Taking Out Set-in Stains

Even though set-in stains are significantly more difficult to remove, they can still be done with the right cleaning solution. Refer back to Katelyn’s recommendations for urine stains that have set, as the procedures and formulations are the same.

However, blood that has already started to set in might need a little more help. Although an enzyme cleaner is advised, you can instead use common household items. A paste can be made with baking soda and hydrogen peroxide.

Additionally, scraping with a toothbrush or other abrasive object might assist get rid of stains on mattresses. A scrubbing brush is a preferable substitute since steel wool, among other things, could harm the mattress. In order to stop the stain from spreading, carefully rub the outside of the stain inward. Finally, before using the mattress, blot off any liquid or residue that may have remained.

Get rid of beverage stains from mattresses

It might be difficult to remove liquids like coffee, tea, or wine from clothes, let alone a big, thick mattress. Fortunately, dabbing rather than rubbing will help remove fresh stains before they set. You can also use cold water and a small amount of dish soap.

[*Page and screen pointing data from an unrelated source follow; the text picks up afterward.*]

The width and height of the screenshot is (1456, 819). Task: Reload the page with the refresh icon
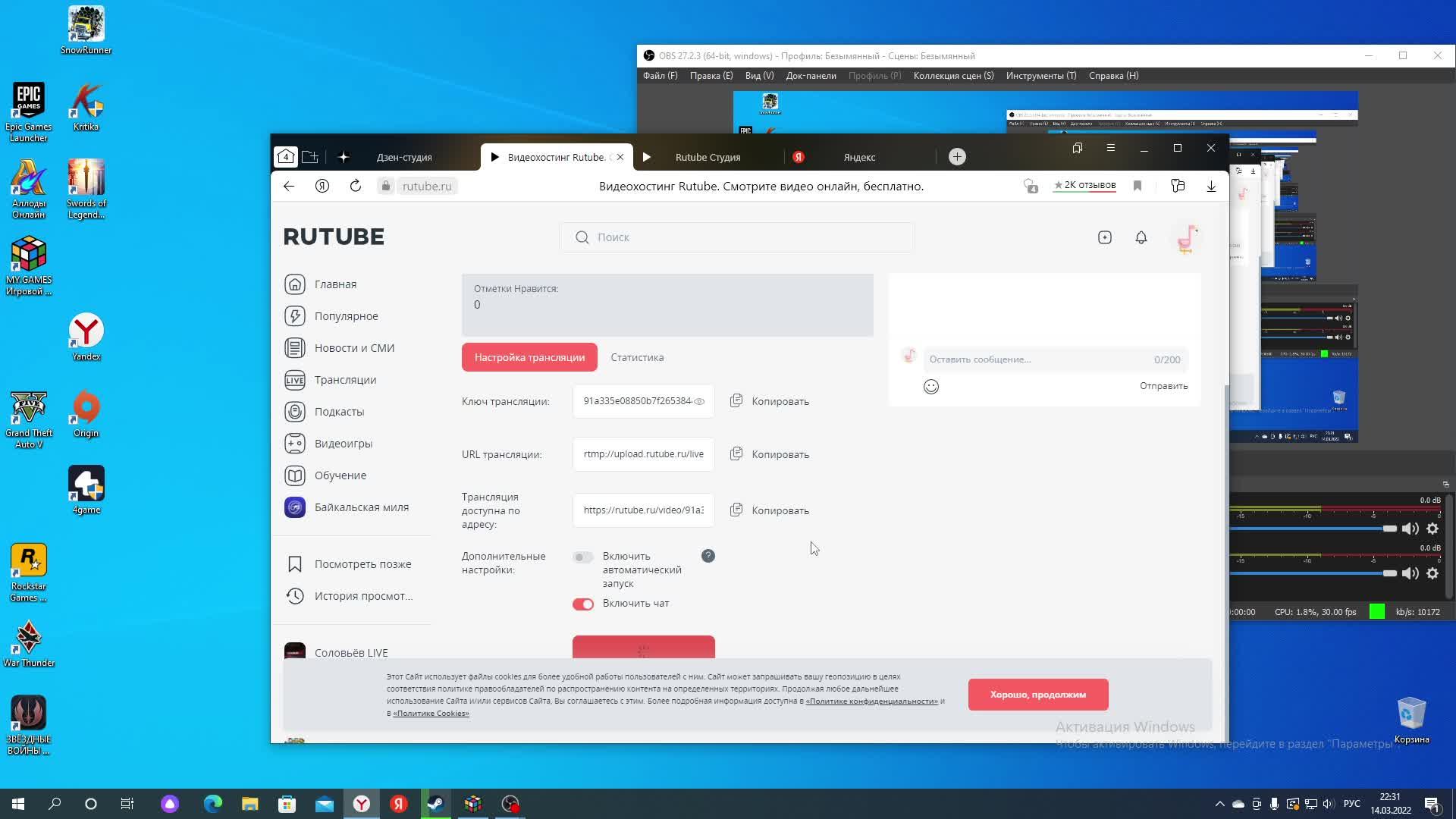(x=355, y=186)
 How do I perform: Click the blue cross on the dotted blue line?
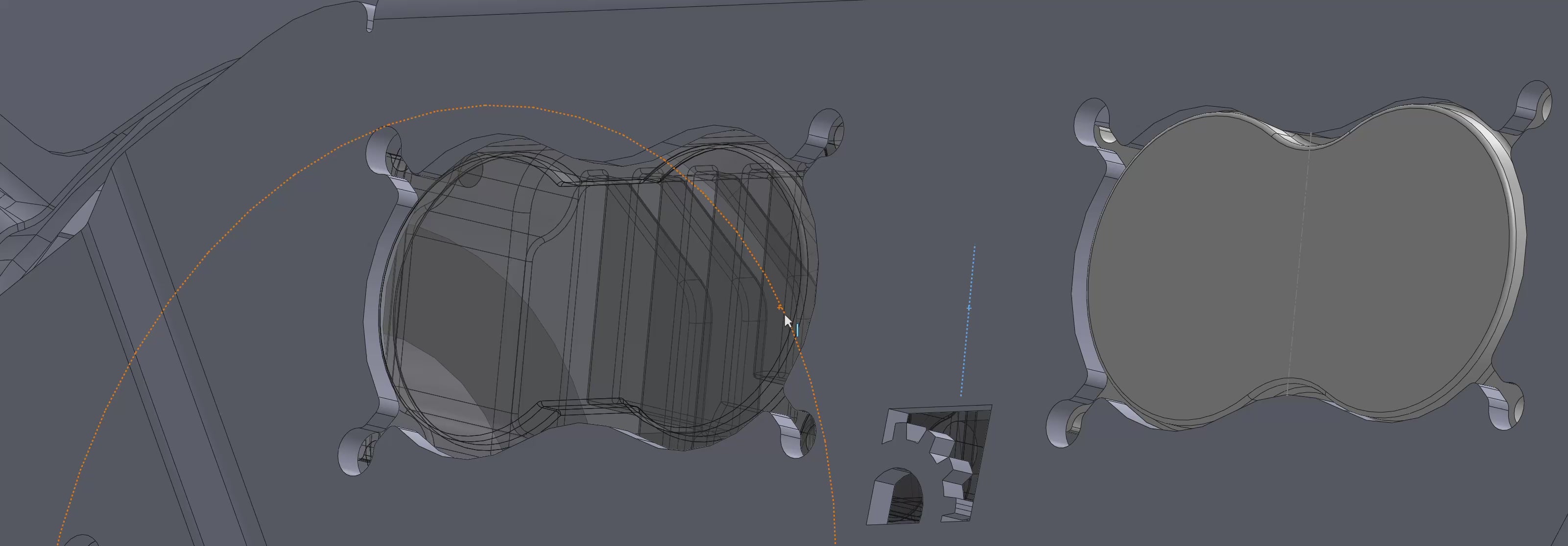(x=969, y=308)
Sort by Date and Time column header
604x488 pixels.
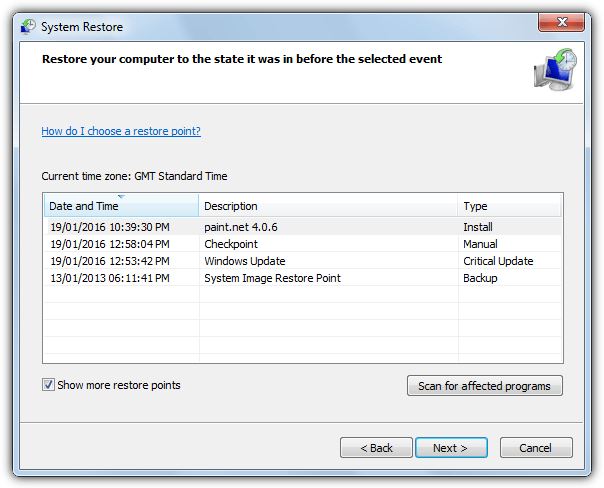(121, 206)
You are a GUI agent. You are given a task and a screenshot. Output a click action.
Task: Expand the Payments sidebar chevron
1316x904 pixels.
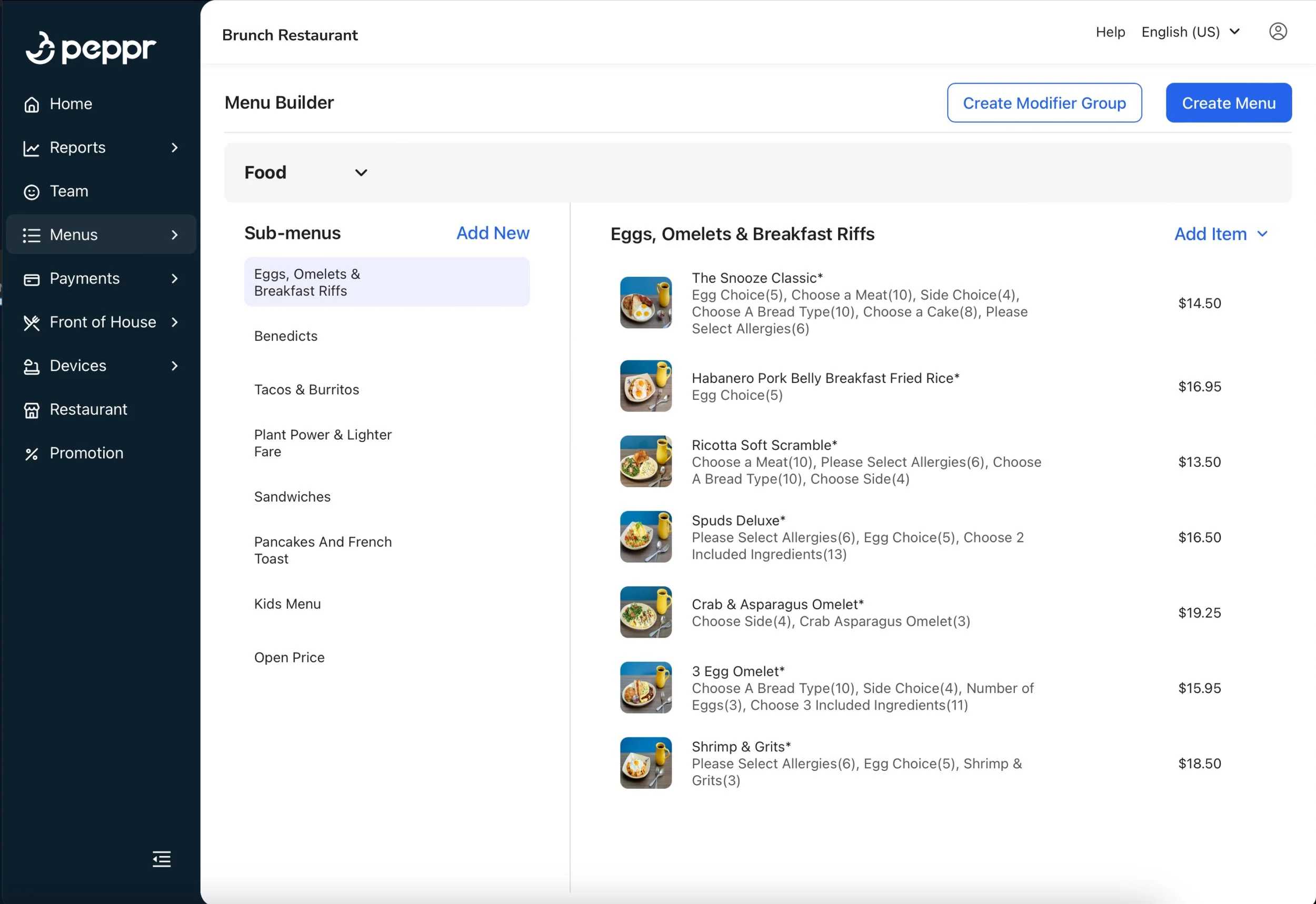pos(174,279)
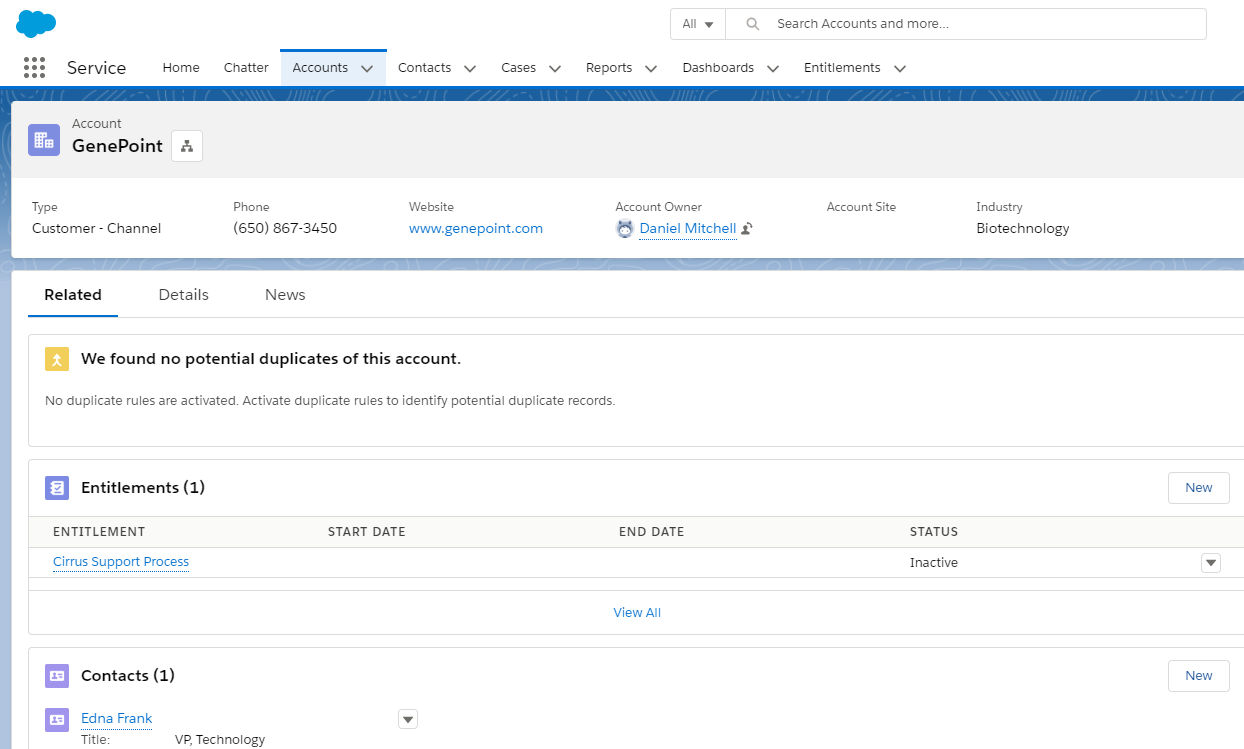View the GenePoint account hierarchy icon
Image resolution: width=1244 pixels, height=749 pixels.
click(187, 146)
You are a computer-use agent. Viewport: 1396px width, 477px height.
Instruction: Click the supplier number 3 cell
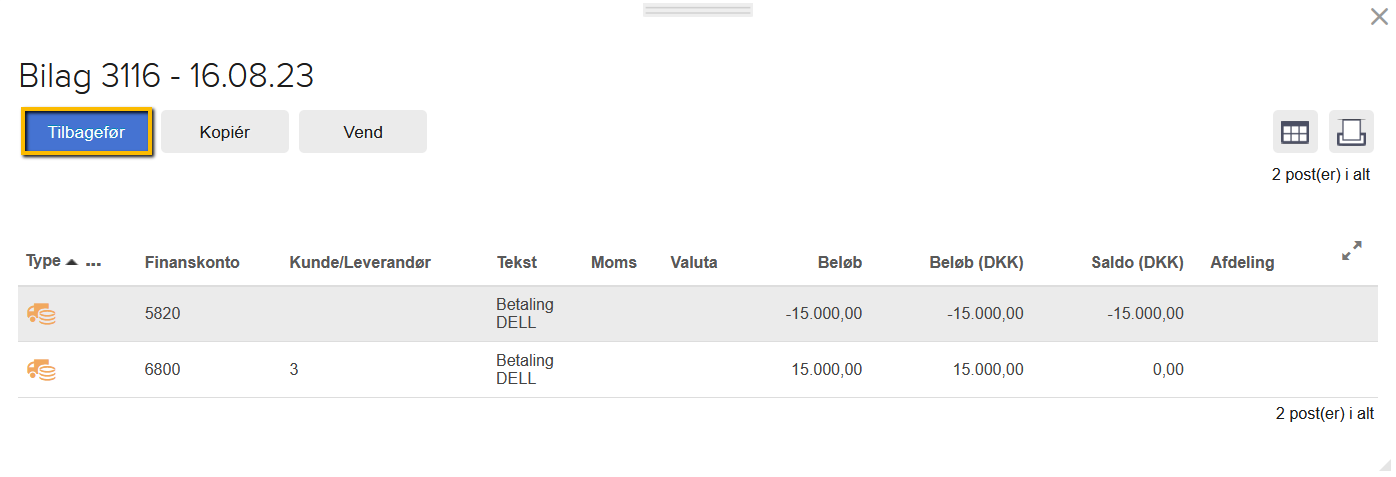tap(294, 370)
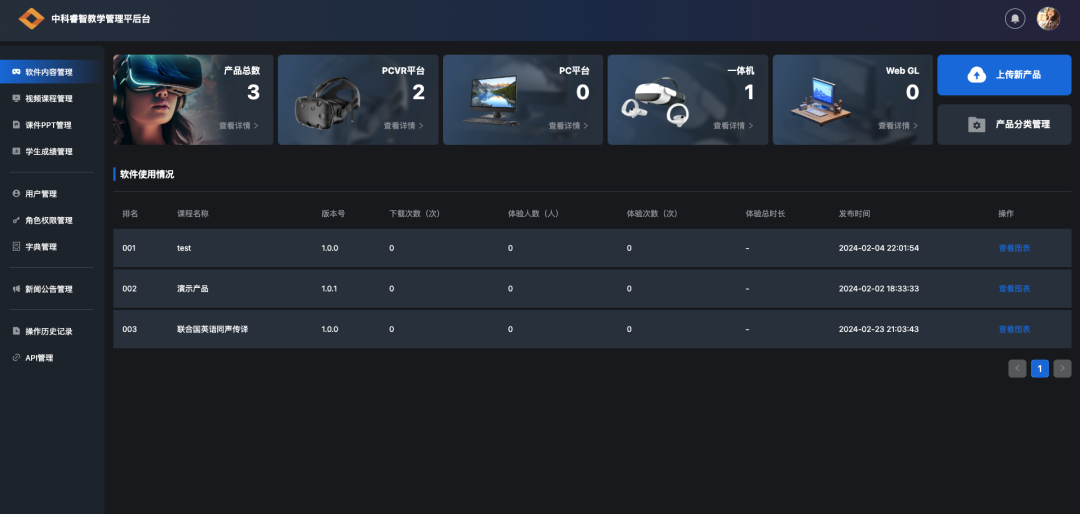Expand 查看详情 on 一体机 card

pos(733,126)
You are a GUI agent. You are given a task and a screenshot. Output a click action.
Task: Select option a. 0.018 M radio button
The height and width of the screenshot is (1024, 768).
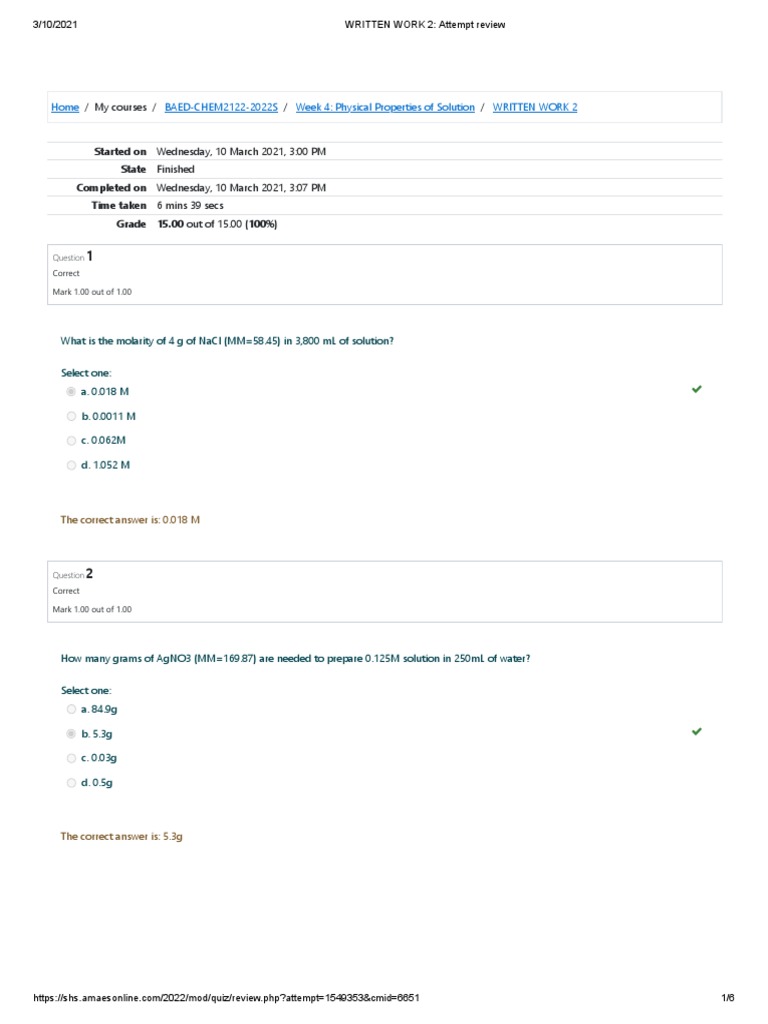click(x=71, y=392)
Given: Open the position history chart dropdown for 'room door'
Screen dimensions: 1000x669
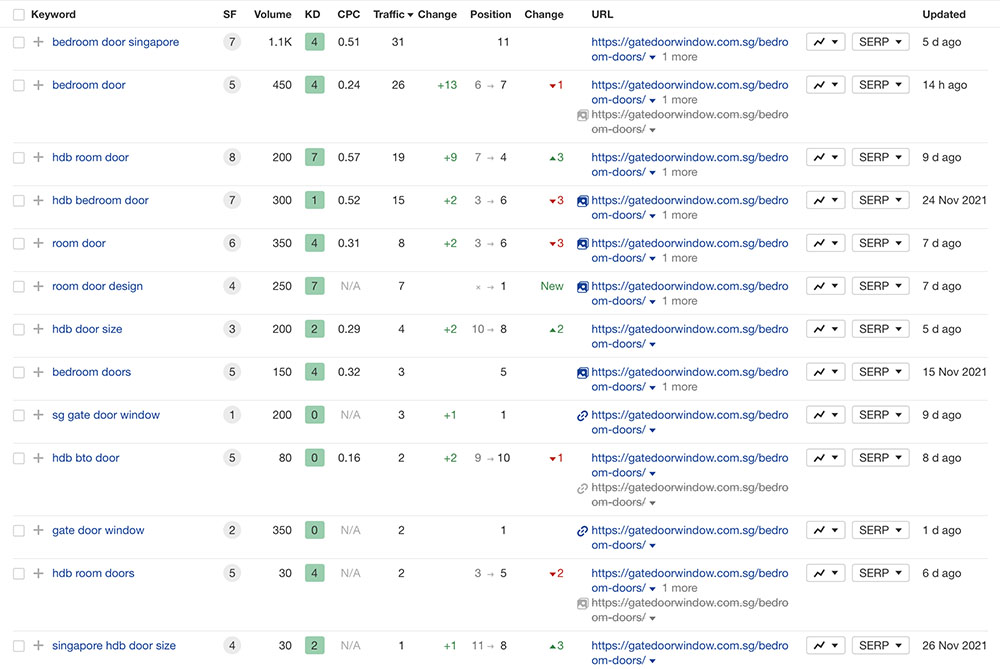Looking at the screenshot, I should click(825, 243).
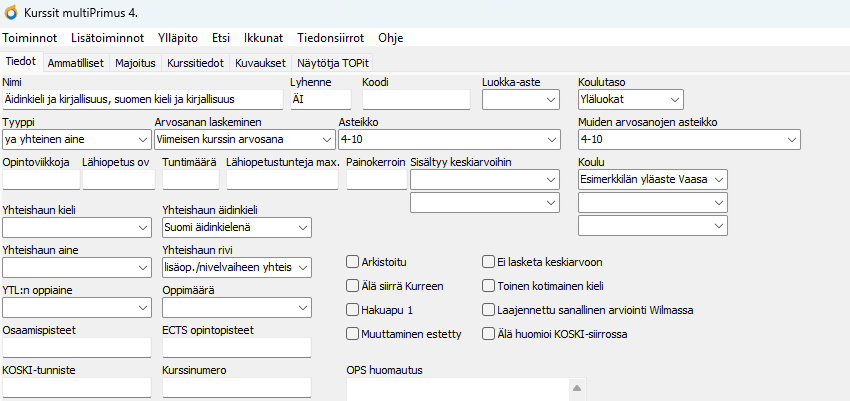This screenshot has height=401, width=850.
Task: Click the Nimi text field
Action: pyautogui.click(x=143, y=99)
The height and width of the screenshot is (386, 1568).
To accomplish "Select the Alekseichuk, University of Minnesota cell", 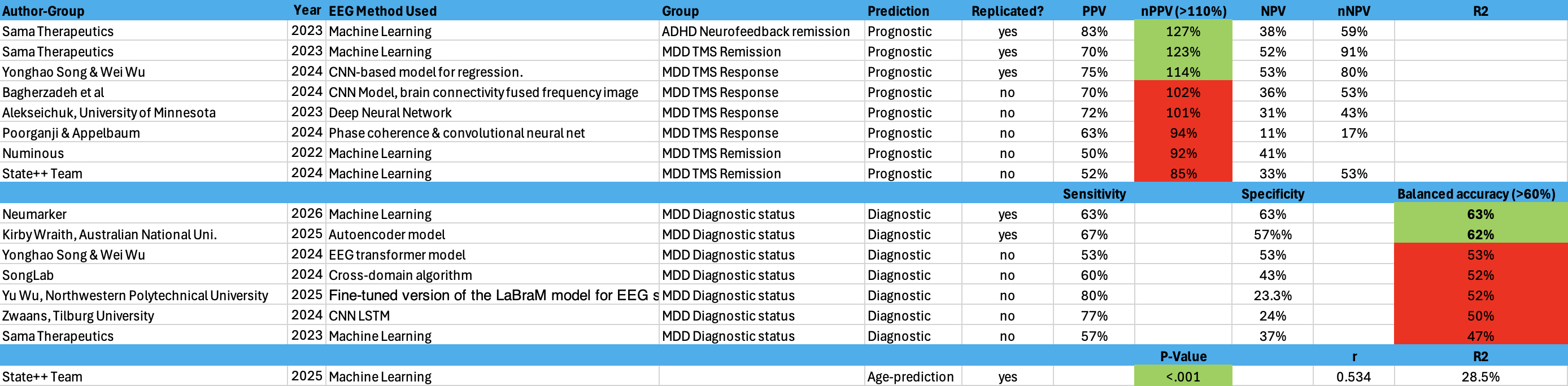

But if the stains have already set, then a more comprehensive solution might be required. Coffee and tea stains on mattresses can be effectively removed using vinegar and dish soap, but if there is additional cream or sugar present, it is advised to incorporate extra detergent and warm water into the mixture.

Wine, Red, Wine

Mattress stains like red wine are notoriously hard to get rid of. Thankfully, mattress stains may be effectively removed with commercial stain removers. Alternatively, you may try a solution of dish soap, salt, and hydrogen peroxide; just make sure you use cold water.

Blot the stain with cold water after removing any excess liquid, then sprinkle it with salt and leave it for a few minutes or longer. Next, use cool water and a light-colored cloth to dab the salt.

More steps and time may be needed to remove tougher stains:

It’s crucial to remember that many of these fixes might also apply to items other than beds, including clothes. Hydrogen peroxide, however, can fade clothing colors, so stay away from using these solutions on non-white materials and fabrics.

Finally, A Stain That Is Unpleasant to Remove

Urine and blood are unpleasant stains to clean, but vomit is possibly the most repulsive stain of them. The sickening smell of puke seems to cling, making stomachs turn whenever someone lies down or, in the worst situations, walks into the room. “Varied enzymes and acids” are the cause of the difficulty in eliminating the undesirable stains and smells. Thus, enzyme cleaners from the market are effective, but you can also make your own.

What You’ll require:

Give the area a thorough spray, then let it sit for 15 to 20 minutes. If the stain and smell are still apparent, blot away any leftover material and cover the area with baking soda. After letting it sit for at least eight hours, vacuum it. Always dab or buff, never rub (this stops the stain from setting further).

Related Posts

Be the first to comment

Leave a Reply

Your email address will not be published.